Nova York também poderia seguir esse caminho. Em janeiro, o senador democrata Joseph Addabbo Jr. apresentou um projeto de lei para permitir jogos de cassino online na tentativa de replicar o sucesso das apostas esportivas. Califórnia, Illinois, Indiana e Massachusetts também discutem o assunto, mas apesar da autonomia para aplicar suas próprias regras, os estados estão sujeitos a regras federais de proteção ao consumidor.

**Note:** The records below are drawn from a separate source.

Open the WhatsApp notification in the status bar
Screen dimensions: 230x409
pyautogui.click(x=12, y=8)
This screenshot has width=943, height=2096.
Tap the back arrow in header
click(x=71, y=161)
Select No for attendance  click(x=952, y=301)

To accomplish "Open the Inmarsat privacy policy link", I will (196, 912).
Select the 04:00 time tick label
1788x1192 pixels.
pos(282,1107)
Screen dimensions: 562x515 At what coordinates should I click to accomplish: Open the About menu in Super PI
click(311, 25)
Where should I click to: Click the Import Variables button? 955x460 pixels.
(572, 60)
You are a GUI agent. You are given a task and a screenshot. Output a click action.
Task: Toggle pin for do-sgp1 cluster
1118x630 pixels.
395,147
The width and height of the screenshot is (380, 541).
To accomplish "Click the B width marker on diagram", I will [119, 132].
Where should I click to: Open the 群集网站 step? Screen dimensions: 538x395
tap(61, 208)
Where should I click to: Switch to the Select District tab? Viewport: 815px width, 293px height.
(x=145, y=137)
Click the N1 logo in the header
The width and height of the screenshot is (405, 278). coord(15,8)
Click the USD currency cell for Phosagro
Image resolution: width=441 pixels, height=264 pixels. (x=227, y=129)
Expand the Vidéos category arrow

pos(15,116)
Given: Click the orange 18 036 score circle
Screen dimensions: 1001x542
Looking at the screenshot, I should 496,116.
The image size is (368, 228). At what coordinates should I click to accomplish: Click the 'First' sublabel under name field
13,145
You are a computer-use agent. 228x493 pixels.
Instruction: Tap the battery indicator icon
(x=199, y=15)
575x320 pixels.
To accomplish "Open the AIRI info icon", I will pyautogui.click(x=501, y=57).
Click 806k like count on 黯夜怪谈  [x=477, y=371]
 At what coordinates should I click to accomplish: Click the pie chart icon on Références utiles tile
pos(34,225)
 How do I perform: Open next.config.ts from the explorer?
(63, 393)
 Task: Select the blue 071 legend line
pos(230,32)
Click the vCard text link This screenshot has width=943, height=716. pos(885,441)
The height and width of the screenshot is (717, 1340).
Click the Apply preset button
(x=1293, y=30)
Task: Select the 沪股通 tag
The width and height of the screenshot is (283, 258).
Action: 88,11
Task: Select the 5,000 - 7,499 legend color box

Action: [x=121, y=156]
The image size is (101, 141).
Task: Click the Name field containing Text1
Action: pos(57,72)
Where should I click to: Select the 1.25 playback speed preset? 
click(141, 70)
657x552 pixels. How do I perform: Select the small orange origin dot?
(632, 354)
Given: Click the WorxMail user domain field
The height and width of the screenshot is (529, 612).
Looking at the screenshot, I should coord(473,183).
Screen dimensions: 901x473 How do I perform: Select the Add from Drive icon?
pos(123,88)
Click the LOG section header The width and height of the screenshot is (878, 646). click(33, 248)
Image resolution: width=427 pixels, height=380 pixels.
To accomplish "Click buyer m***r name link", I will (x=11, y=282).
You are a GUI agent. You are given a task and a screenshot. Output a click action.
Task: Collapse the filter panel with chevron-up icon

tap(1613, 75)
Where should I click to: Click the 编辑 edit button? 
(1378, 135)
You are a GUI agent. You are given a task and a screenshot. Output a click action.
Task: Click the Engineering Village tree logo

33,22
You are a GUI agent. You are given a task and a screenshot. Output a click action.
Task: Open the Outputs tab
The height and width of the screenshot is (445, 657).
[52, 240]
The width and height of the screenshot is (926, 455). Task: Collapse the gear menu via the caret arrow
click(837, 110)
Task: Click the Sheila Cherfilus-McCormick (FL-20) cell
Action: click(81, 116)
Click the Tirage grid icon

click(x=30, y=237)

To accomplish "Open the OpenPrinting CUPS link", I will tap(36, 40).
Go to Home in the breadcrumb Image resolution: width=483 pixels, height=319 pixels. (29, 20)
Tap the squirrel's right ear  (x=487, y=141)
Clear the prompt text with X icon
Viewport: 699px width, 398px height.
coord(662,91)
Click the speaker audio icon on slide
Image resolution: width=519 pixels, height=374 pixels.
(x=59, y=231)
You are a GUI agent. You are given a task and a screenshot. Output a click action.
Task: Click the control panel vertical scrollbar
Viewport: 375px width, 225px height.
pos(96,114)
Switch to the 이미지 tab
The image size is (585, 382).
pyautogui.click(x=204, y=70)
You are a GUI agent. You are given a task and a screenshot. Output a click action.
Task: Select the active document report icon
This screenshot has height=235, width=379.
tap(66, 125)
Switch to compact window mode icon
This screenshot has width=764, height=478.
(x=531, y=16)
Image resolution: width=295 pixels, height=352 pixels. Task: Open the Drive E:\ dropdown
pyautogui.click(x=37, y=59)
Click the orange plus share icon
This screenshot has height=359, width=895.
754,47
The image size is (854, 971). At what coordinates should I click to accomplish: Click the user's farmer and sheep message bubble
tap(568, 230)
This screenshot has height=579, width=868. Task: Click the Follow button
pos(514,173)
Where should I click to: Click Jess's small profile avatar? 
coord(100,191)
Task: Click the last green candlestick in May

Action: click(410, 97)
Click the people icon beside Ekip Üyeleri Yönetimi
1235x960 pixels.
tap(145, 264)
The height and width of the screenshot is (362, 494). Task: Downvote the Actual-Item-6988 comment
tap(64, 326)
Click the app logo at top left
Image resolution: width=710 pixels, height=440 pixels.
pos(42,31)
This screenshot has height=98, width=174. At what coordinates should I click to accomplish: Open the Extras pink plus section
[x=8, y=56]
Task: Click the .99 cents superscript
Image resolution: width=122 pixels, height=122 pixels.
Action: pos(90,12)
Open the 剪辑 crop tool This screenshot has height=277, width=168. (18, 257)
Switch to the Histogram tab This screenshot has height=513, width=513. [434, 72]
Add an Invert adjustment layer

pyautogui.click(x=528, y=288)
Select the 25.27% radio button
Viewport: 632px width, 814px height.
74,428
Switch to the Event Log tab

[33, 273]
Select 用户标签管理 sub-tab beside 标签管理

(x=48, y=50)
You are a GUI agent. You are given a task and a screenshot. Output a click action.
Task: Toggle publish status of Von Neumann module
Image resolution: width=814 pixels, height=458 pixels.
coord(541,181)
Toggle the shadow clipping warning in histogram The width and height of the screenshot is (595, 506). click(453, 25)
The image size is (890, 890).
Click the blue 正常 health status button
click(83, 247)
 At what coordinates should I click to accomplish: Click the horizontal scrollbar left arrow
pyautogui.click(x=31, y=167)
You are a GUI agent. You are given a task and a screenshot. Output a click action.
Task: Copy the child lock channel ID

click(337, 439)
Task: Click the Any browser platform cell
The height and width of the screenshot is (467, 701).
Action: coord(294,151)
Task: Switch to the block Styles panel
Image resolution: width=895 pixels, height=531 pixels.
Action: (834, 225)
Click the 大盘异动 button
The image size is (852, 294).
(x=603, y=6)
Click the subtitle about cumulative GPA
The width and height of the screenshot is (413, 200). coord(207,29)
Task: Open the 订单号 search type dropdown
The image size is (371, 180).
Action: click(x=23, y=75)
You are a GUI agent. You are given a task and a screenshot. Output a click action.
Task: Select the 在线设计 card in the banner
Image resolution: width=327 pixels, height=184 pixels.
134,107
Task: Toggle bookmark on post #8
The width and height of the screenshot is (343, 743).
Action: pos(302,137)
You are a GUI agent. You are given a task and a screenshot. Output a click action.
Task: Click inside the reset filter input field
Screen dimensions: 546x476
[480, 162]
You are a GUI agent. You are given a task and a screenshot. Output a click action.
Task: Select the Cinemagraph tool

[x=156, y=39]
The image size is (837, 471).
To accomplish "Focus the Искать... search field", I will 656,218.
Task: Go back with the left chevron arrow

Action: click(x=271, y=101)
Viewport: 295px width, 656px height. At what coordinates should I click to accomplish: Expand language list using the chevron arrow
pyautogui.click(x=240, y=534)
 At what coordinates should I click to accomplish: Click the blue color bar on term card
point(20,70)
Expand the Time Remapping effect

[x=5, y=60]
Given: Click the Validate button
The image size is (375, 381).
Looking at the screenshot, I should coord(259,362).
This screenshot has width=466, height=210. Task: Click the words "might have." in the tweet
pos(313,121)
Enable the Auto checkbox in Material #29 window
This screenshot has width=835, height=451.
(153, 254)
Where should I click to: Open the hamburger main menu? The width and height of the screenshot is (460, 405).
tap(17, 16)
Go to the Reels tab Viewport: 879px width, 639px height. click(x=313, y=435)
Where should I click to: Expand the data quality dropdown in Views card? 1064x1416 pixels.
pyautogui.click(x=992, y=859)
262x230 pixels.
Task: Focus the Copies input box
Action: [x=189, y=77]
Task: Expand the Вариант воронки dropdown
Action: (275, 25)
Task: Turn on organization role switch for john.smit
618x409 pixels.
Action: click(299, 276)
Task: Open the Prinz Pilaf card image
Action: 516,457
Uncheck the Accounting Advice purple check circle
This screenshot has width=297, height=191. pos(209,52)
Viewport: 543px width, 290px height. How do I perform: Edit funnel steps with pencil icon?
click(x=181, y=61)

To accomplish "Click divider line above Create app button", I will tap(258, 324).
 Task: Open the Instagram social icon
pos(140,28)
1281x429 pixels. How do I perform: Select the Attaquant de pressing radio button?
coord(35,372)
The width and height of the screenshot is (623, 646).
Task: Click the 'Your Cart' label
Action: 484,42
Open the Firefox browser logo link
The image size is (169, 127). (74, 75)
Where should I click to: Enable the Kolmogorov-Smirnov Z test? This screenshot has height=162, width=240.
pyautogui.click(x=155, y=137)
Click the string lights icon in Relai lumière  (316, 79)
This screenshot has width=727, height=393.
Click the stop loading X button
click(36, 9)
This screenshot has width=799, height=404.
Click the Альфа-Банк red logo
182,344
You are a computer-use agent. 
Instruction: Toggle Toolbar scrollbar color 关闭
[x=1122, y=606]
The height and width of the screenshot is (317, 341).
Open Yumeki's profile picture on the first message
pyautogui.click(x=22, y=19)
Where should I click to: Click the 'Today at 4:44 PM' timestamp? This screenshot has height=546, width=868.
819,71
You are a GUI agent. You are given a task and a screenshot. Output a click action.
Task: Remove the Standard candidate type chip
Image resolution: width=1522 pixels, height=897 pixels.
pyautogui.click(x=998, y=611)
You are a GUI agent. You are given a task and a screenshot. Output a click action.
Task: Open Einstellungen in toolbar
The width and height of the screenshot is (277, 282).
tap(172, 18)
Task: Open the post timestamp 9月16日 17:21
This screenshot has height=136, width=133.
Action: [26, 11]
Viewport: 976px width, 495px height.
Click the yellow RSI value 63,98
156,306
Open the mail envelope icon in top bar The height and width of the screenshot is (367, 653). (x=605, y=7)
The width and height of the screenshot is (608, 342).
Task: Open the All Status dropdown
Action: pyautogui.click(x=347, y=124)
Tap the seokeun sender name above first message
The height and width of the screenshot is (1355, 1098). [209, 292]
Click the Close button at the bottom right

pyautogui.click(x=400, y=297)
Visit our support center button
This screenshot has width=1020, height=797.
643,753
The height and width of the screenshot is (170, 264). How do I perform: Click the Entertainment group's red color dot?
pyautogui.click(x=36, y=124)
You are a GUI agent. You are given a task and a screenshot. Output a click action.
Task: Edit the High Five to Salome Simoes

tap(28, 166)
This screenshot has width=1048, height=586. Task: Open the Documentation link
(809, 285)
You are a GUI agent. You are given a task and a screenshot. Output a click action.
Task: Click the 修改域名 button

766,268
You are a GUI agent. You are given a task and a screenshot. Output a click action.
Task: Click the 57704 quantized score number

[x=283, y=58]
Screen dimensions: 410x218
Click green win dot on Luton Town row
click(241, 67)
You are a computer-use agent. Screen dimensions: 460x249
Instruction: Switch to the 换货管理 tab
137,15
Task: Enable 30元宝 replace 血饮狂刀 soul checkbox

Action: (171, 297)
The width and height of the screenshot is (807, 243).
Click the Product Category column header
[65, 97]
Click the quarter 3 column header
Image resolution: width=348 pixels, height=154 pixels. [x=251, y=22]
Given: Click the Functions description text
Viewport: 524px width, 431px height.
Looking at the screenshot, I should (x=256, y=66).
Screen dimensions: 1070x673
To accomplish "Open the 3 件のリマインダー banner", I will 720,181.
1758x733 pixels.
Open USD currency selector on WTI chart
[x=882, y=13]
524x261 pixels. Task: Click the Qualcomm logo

Uma delas é uma lei de 2006 que proíbe o financiamento de jogos de azar online ilegais. A regra tornou-se um modelo de combate às plataformas ilegais, pois dificultava que empresas não regulamentadas promovessem transações financeiras com os consumidores. Na prática, se as operações do site não forem legais de acordo com as leis estaduais e federais, os bancos e as administradoras de cartão de crédito estão proibidos de processar pagamentos. A lei acaba exigindo transparência nas transações financeiras e as sanções incluem multas e prisão.